O corpo todo do rapaz sentiu o baque do peso instantaneamente; era difícil até mesmo tirar os pés do chão, mas isso não o impediria.
Mesmo com todo aquele peso, o loiro teve que sair o mais rápido do recinto, antes que a fêmea acordasse e fosse atrás deles.
Os músculos das costas, panturrilhas, quadríceps, ombros e peito de Tsezar queimaram, o caminho foi torturante em todos os níveis.
Para sua felicidade, eles já haviam encontrado uma clareira não muito distante da caverna. A passos apressados, a dupla chegou no local desejado.

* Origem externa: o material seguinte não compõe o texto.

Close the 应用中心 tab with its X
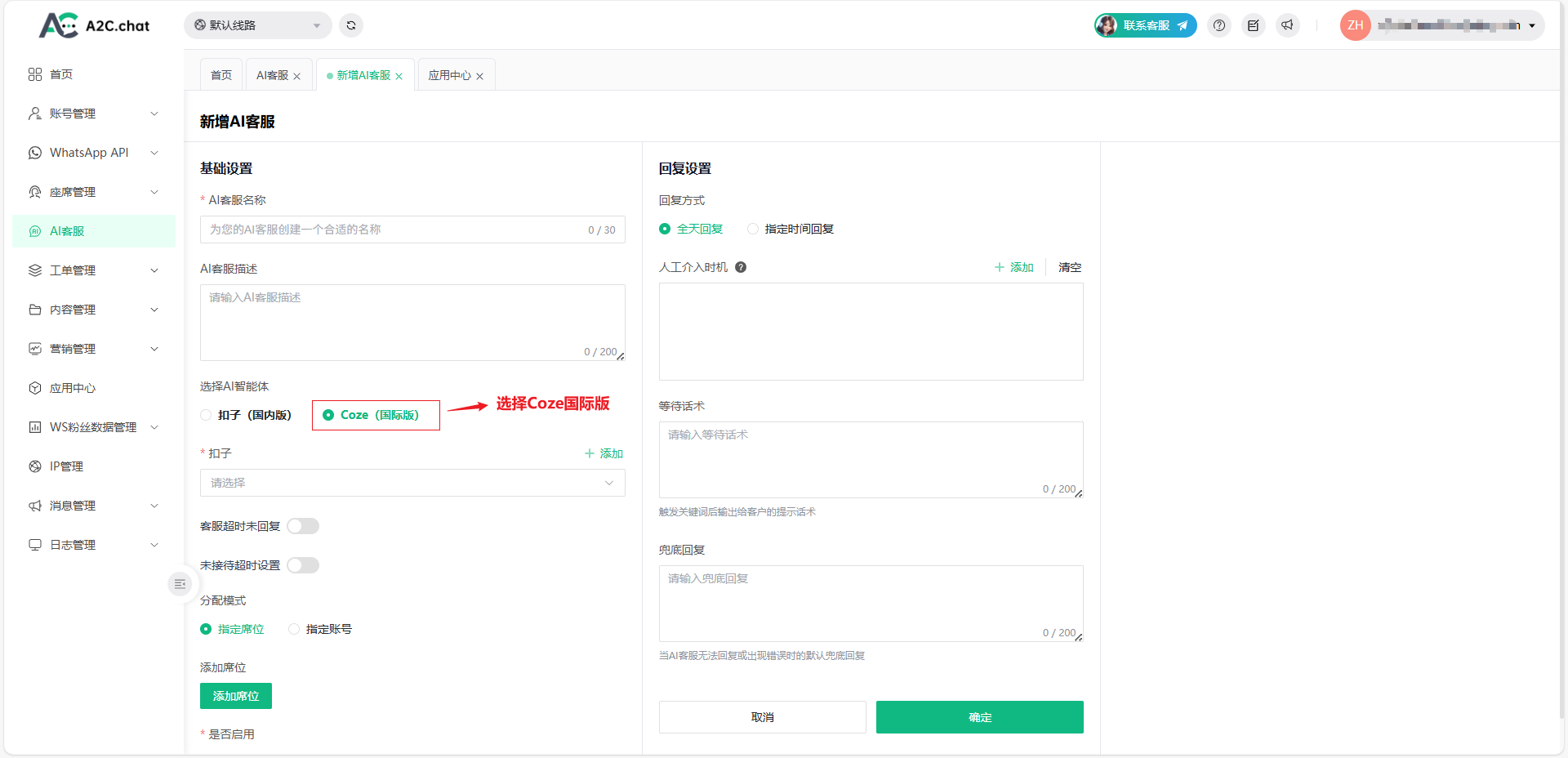The height and width of the screenshot is (758, 1568). point(480,76)
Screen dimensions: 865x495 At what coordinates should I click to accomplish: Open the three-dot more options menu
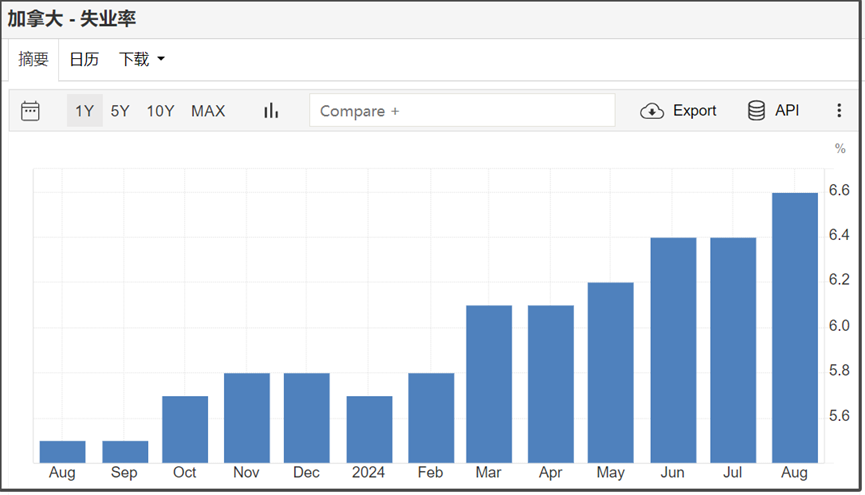[x=839, y=111]
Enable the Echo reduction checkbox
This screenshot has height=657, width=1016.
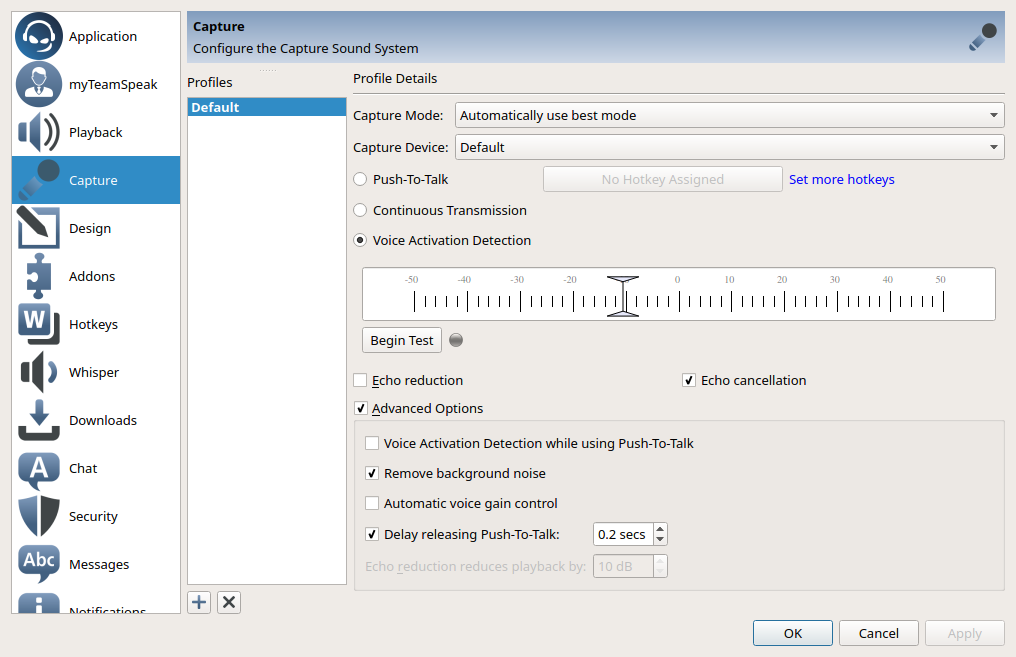pos(361,381)
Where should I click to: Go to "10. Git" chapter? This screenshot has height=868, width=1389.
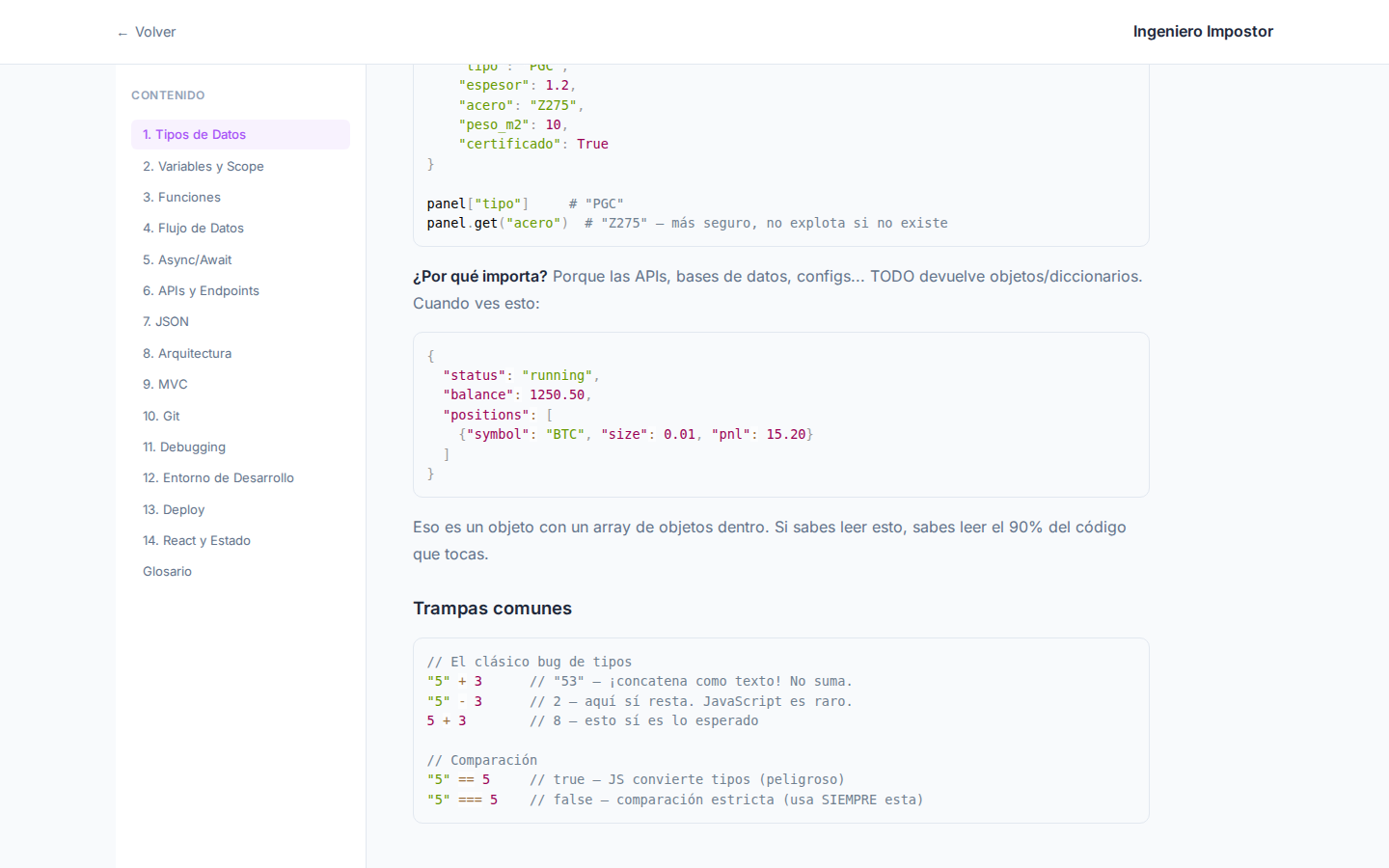pos(160,416)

O loiro, com nenhum cuidado, jogou aquela carcaça ao chão, gerando um estrondo que reverberou pela floresta. Com as mãos vermelhas como sangue e com o coração a milhão, Tsezar soltou um grande suspiro e se sentou.
— Uff… parte 1 completa, você cuida das coisas por aqui — disse apontando aquela carcaça para seu colega.
Um sentimento de indignação exalava do companheiro de batalha de Tsezar; ela já havia se desvinculado do braço do rapaz e do cadáver.
— O que foi? Concordamos com isso. Você cuida da preparação e eu cuido do resto.
Podia ser uma alucinação dado o esforço exagerado que o rapaz fez anteriormente, mas ele tinha certeza que viu uma veia de raiva surgir na “cabeça” de Pricyla — era uma alucinação.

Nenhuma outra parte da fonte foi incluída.